▶ _Record excerpts_

· · · · ·

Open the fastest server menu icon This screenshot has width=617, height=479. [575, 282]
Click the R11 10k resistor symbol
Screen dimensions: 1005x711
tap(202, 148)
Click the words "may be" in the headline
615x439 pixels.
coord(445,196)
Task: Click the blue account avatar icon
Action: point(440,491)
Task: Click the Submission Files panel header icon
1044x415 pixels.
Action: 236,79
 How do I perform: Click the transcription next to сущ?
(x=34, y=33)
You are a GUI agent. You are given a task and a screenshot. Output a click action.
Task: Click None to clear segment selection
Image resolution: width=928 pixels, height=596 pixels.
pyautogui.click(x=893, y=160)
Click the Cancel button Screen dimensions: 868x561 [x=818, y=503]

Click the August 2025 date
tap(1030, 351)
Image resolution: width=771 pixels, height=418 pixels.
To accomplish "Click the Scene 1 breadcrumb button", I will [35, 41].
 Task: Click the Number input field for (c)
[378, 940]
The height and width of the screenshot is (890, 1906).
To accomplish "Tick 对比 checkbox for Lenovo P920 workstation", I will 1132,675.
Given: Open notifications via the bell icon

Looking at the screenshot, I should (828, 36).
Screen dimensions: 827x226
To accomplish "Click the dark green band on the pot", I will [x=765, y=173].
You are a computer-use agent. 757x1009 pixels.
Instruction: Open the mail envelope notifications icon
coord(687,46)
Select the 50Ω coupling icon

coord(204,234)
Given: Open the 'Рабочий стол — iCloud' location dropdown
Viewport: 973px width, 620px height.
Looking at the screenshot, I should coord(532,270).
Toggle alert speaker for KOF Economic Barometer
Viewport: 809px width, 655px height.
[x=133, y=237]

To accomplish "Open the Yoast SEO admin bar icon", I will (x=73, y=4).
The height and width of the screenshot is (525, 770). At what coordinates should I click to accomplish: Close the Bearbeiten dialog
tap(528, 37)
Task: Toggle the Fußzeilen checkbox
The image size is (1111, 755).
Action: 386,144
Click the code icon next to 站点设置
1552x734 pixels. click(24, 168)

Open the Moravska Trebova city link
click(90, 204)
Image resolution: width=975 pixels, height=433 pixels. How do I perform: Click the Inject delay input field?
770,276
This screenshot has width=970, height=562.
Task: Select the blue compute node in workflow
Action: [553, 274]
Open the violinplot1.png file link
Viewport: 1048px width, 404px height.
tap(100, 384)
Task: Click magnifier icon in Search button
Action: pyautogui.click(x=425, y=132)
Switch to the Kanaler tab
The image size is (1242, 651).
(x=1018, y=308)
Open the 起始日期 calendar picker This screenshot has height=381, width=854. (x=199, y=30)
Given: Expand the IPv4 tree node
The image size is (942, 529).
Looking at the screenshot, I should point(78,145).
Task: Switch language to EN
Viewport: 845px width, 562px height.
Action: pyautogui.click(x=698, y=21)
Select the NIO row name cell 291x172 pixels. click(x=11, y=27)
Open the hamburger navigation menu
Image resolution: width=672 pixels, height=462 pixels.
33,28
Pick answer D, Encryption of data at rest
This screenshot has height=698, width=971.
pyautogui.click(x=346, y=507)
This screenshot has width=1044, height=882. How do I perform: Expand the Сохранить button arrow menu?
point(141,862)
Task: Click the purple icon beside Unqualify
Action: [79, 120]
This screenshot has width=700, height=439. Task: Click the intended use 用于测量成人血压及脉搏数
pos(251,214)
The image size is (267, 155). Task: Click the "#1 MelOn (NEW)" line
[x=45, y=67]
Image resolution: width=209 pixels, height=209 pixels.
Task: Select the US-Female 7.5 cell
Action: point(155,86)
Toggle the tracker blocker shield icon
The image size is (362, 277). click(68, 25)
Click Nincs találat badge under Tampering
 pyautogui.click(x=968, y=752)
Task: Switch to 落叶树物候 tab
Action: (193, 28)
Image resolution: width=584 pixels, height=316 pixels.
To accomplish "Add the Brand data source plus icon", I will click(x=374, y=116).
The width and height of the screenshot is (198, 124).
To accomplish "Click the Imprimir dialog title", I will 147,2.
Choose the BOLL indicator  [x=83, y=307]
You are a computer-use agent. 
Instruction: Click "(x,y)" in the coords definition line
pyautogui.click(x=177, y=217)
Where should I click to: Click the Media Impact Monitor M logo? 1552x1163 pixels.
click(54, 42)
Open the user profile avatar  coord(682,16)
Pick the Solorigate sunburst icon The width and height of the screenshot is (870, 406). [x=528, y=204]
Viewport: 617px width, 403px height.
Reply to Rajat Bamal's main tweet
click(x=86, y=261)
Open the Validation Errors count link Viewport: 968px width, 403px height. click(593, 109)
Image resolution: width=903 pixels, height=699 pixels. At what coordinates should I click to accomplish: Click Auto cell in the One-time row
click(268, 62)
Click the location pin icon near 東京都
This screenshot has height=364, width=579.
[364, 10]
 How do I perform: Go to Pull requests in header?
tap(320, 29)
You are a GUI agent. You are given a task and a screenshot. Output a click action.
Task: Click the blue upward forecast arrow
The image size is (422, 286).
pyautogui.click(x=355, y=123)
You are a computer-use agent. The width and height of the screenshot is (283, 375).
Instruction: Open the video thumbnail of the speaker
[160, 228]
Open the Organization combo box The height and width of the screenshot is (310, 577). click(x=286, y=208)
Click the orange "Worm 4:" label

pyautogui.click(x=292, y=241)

· · · · ·

▶ _Work to complete_
With no word added or dropped, repeat the entire listing.

▶ _Reply to the exercise_
Open the fastest server menu icon This screenshot has width=617, height=479. [575, 282]
Click the R11 10k resistor symbol
Screen dimensions: 1005x711
tap(202, 148)
Click the words "may be" in the headline
615x439 pixels.
coord(445,196)
Task: Click the blue account avatar icon
Action: point(440,491)
Task: Click the Submission Files panel header icon
1044x415 pixels.
Action: 236,79
 How do I perform: Click the transcription next to сущ?
(x=34, y=33)
You are a GUI agent. You are given a task and a screenshot. Output a click action.
Task: Click None to clear segment selection
Image resolution: width=928 pixels, height=596 pixels.
pyautogui.click(x=893, y=160)
Click the Cancel button Screen dimensions: 868x561 [x=818, y=503]

Click the August 2025 date
tap(1030, 351)
Image resolution: width=771 pixels, height=418 pixels.
To accomplish "Click the Scene 1 breadcrumb button", I will [35, 41].
 Task: Click the Number input field for (c)
[378, 940]
The height and width of the screenshot is (890, 1906).
To accomplish "Tick 对比 checkbox for Lenovo P920 workstation", I will 1132,675.
Given: Open notifications via the bell icon

Looking at the screenshot, I should (828, 36).
Screen dimensions: 827x226
To accomplish "Click the dark green band on the pot", I will [x=765, y=173].
You are a computer-use agent. 757x1009 pixels.
Instruction: Open the mail envelope notifications icon
coord(687,46)
Select the 50Ω coupling icon

coord(204,234)
Given: Open the 'Рабочий стол — iCloud' location dropdown
Viewport: 973px width, 620px height.
Looking at the screenshot, I should coord(532,270).
Toggle alert speaker for KOF Economic Barometer
Viewport: 809px width, 655px height.
[x=133, y=237]

To accomplish "Open the Yoast SEO admin bar icon", I will (x=73, y=4).
The height and width of the screenshot is (525, 770). At what coordinates should I click to accomplish: Close the Bearbeiten dialog
tap(528, 37)
Task: Toggle the Fußzeilen checkbox
The image size is (1111, 755).
Action: 386,144
Click the code icon next to 站点设置
1552x734 pixels. click(24, 168)

Open the Moravska Trebova city link
click(90, 204)
Image resolution: width=975 pixels, height=433 pixels. How do I perform: Click the Inject delay input field?
770,276
This screenshot has width=970, height=562.
Task: Select the blue compute node in workflow
Action: [553, 274]
Open the violinplot1.png file link
Viewport: 1048px width, 404px height.
tap(100, 384)
Task: Click magnifier icon in Search button
Action: pyautogui.click(x=425, y=132)
Switch to the Kanaler tab
The image size is (1242, 651).
(x=1018, y=308)
Open the 起始日期 calendar picker This screenshot has height=381, width=854. (x=199, y=30)
Given: Expand the IPv4 tree node
The image size is (942, 529).
Looking at the screenshot, I should point(78,145).
Task: Switch language to EN
Viewport: 845px width, 562px height.
Action: pyautogui.click(x=698, y=21)
Select the NIO row name cell 291x172 pixels. click(x=11, y=27)
Open the hamburger navigation menu
Image resolution: width=672 pixels, height=462 pixels.
33,28
Pick answer D, Encryption of data at rest
This screenshot has height=698, width=971.
pyautogui.click(x=346, y=507)
This screenshot has width=1044, height=882. How do I perform: Expand the Сохранить button arrow menu?
point(141,862)
Task: Click the purple icon beside Unqualify
Action: [79, 120]
This screenshot has width=700, height=439. Task: Click the intended use 用于测量成人血压及脉搏数
pos(251,214)
The image size is (267, 155). Task: Click the "#1 MelOn (NEW)" line
[x=45, y=67]
Image resolution: width=209 pixels, height=209 pixels.
Task: Select the US-Female 7.5 cell
Action: point(155,86)
Toggle the tracker blocker shield icon
The image size is (362, 277). click(68, 25)
Click Nincs találat badge under Tampering
 pyautogui.click(x=968, y=752)
Task: Switch to 落叶树物候 tab
Action: (193, 28)
Image resolution: width=584 pixels, height=316 pixels.
To accomplish "Add the Brand data source plus icon", I will click(x=374, y=116).
The width and height of the screenshot is (198, 124).
To accomplish "Click the Imprimir dialog title", I will 147,2.
Choose the BOLL indicator  [x=83, y=307]
You are a computer-use agent. 
Instruction: Click "(x,y)" in the coords definition line
pyautogui.click(x=177, y=217)
Where should I click to: Click the Media Impact Monitor M logo? 1552x1163 pixels.
click(54, 42)
Open the user profile avatar  coord(682,16)
Pick the Solorigate sunburst icon The width and height of the screenshot is (870, 406). [x=528, y=204]
Viewport: 617px width, 403px height.
Reply to Rajat Bamal's main tweet
click(x=86, y=261)
Open the Validation Errors count link Viewport: 968px width, 403px height. click(593, 109)
Image resolution: width=903 pixels, height=699 pixels. At what coordinates should I click to accomplish: Click Auto cell in the One-time row
click(268, 62)
Click the location pin icon near 東京都
This screenshot has height=364, width=579.
[364, 10]
 How do I perform: Go to Pull requests in header?
tap(320, 29)
You are a GUI agent. You are given a task and a screenshot. Output a click action.
Task: Click the blue upward forecast arrow
The image size is (422, 286).
pyautogui.click(x=355, y=123)
You are a computer-use agent. The width and height of the screenshot is (283, 375).
Instruction: Open the video thumbnail of the speaker
[160, 228]
Open the Organization combo box The height and width of the screenshot is (310, 577). click(x=286, y=208)
Click the orange "Worm 4:" label

pyautogui.click(x=292, y=241)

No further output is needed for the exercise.